▶ **What you have to do**:
From the items below, return word for word the lines between the one holding "This screenshot has" and the one holding "coord(661,172)", inclusive. Omit the pictures from your answer.

▶ **Records supplied**:
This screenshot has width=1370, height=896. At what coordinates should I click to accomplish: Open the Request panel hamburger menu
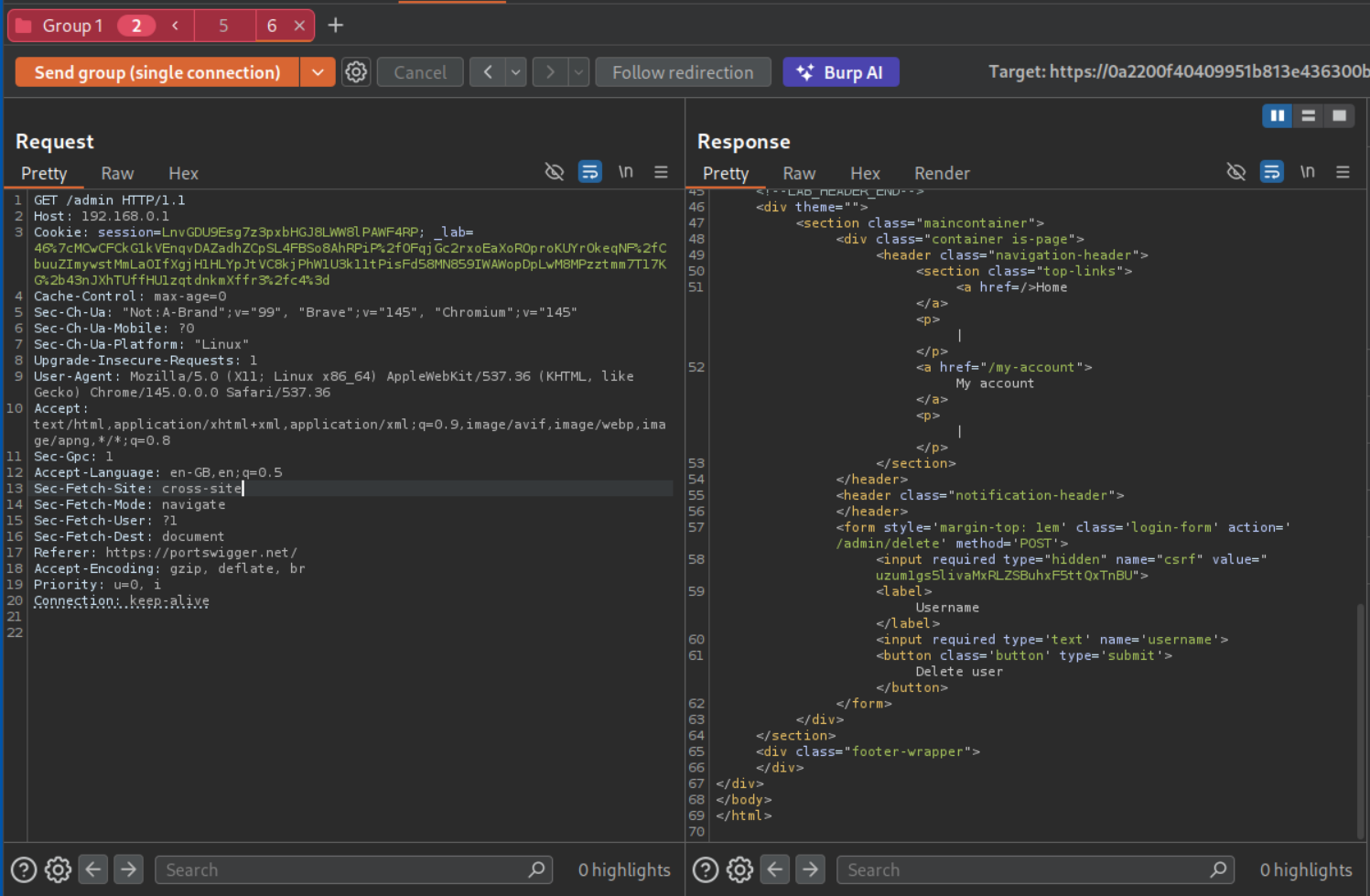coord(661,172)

* * *

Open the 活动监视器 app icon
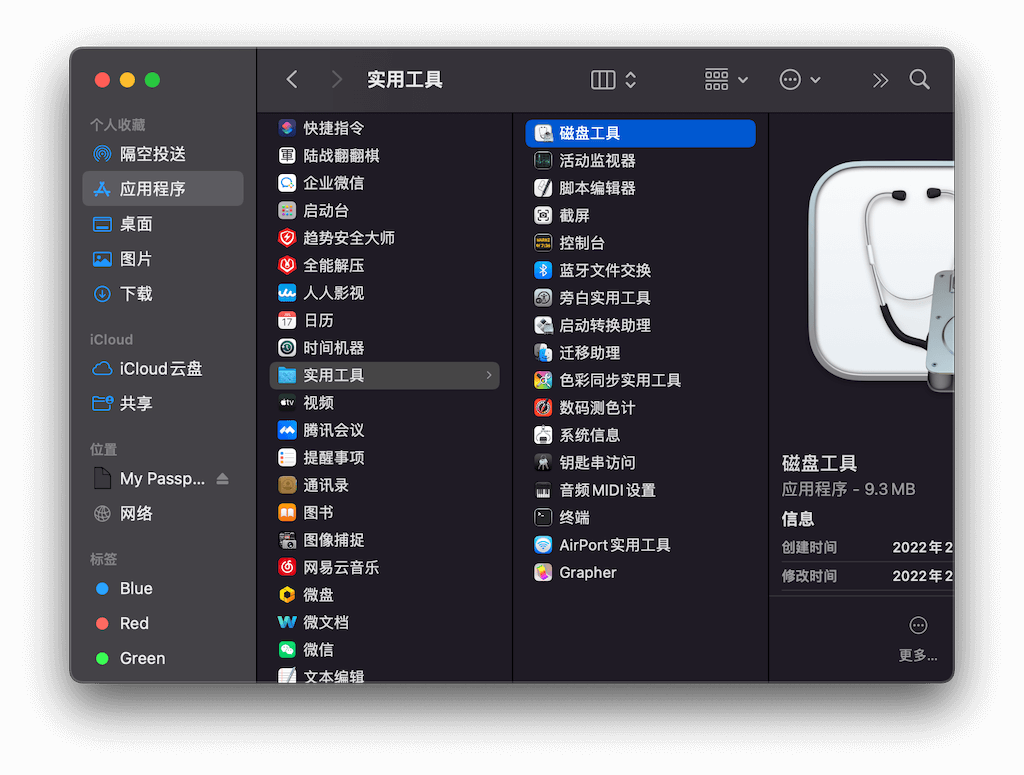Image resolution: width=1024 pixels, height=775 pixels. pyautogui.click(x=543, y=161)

---

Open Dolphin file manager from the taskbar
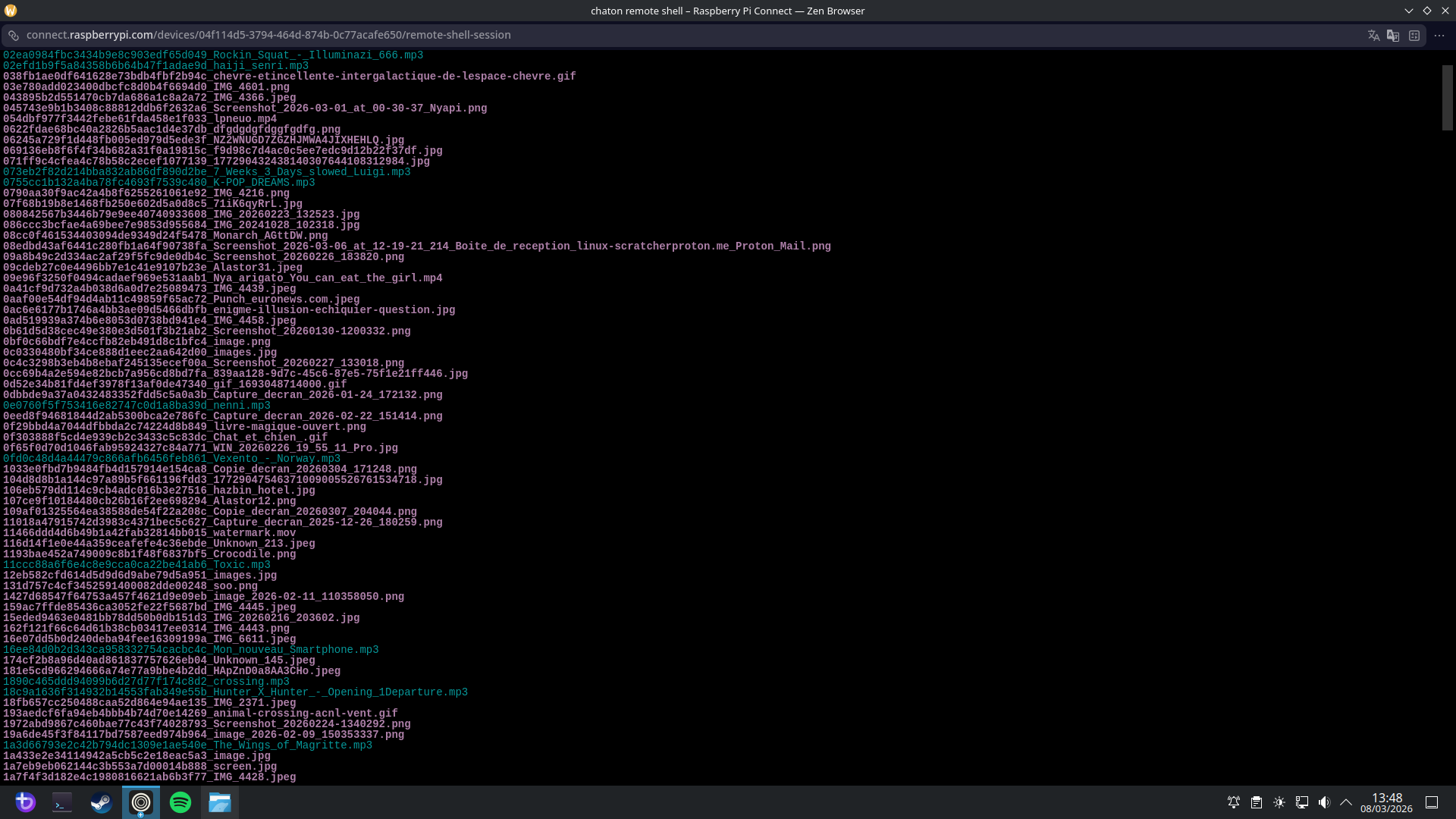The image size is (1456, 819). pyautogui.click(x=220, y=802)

▶ **Task output**:
This screenshot has width=1370, height=896. At what coordinates should I click to accomplish: Open the Request panel hamburger menu
coord(661,172)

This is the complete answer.